Task prompt →
Render the rows below as a Markdown table with two columns, No. and Content, giving each non-blank line its own number and omitting blank lines.

(Word and element location records)
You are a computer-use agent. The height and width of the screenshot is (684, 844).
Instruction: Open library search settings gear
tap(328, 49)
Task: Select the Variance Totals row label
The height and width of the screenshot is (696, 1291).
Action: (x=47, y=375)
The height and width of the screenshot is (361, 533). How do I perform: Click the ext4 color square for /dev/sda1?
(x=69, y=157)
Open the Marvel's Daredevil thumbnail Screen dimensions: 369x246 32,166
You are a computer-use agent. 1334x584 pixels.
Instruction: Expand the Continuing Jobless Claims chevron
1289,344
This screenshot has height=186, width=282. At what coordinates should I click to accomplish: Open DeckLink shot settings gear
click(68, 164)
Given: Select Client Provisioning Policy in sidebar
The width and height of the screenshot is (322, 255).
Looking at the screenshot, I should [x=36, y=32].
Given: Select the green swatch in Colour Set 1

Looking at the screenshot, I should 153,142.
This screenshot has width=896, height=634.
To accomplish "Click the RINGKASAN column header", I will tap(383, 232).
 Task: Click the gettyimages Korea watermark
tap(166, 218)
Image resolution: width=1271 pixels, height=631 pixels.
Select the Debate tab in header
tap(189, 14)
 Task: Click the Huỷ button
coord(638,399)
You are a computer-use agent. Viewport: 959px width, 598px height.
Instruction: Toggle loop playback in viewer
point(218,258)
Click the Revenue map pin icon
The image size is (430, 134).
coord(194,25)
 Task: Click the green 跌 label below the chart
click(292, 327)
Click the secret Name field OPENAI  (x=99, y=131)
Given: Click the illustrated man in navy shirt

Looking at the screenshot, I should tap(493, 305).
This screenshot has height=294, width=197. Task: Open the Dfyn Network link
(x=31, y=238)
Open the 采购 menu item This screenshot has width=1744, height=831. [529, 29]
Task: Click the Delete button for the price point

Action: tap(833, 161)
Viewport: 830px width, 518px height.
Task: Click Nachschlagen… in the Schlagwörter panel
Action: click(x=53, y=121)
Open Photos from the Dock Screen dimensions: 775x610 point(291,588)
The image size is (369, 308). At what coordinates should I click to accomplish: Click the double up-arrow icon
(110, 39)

Right answer →
| No. | Content |
|---|---|
| 1 | You are a computer-use agent. The height and width of the screenshot is (684, 844). |
| 2 | Instruction: Open library search settings gear |
| 3 | tap(328, 49) |
| 4 | Task: Select the Variance Totals row label |
| 5 | The height and width of the screenshot is (696, 1291). |
| 6 | Action: (x=47, y=375) |
| 7 | The height and width of the screenshot is (361, 533). How do I perform: Click the ext4 color square for /dev/sda1? |
| 8 | (x=69, y=157) |
| 9 | Open the Marvel's Daredevil thumbnail Screen dimensions: 369x246 32,166 |
| 10 | You are a computer-use agent. 1334x584 pixels. |
| 11 | Instruction: Expand the Continuing Jobless Claims chevron |
| 12 | 1289,344 |
| 13 | This screenshot has height=186, width=282. At what coordinates should I click to accomplish: Open DeckLink shot settings gear |
| 14 | click(68, 164) |
| 15 | Given: Select Client Provisioning Policy in sidebar |
| 16 | The width and height of the screenshot is (322, 255). |
| 17 | Looking at the screenshot, I should [x=36, y=32]. |
| 18 | Given: Select the green swatch in Colour Set 1 |
| 19 | Looking at the screenshot, I should 153,142. |
| 20 | This screenshot has width=896, height=634. |
| 21 | To accomplish "Click the RINGKASAN column header", I will tap(383, 232). |
| 22 |  Task: Click the gettyimages Korea watermark |
| 23 | tap(166, 218) |
| 24 | Image resolution: width=1271 pixels, height=631 pixels. |
| 25 | Select the Debate tab in header |
| 26 | tap(189, 14) |
| 27 |  Task: Click the Huỷ button |
| 28 | coord(638,399) |
| 29 | You are a computer-use agent. Viewport: 959px width, 598px height. |
| 30 | Instruction: Toggle loop playback in viewer |
| 31 | point(218,258) |
| 32 | Click the Revenue map pin icon |
| 33 | The image size is (430, 134). |
| 34 | coord(194,25) |
| 35 |  Task: Click the green 跌 label below the chart |
| 36 | click(292, 327) |
| 37 | Click the secret Name field OPENAI  (x=99, y=131) |
| 38 | Given: Click the illustrated man in navy shirt |
| 39 | Looking at the screenshot, I should tap(493, 305). |
| 40 | This screenshot has height=294, width=197. Task: Open the Dfyn Network link |
| 41 | (x=31, y=238) |
| 42 | Open the 采购 menu item This screenshot has width=1744, height=831. [529, 29] |
| 43 | Task: Click the Delete button for the price point |
| 44 | Action: tap(833, 161) |
| 45 | Viewport: 830px width, 518px height. |
| 46 | Task: Click Nachschlagen… in the Schlagwörter panel |
| 47 | Action: click(x=53, y=121) |
| 48 | Open Photos from the Dock Screen dimensions: 775x610 point(291,588) |
| 49 | The image size is (369, 308). At what coordinates should I click to accomplish: Click the double up-arrow icon |
| 50 | (110, 39) |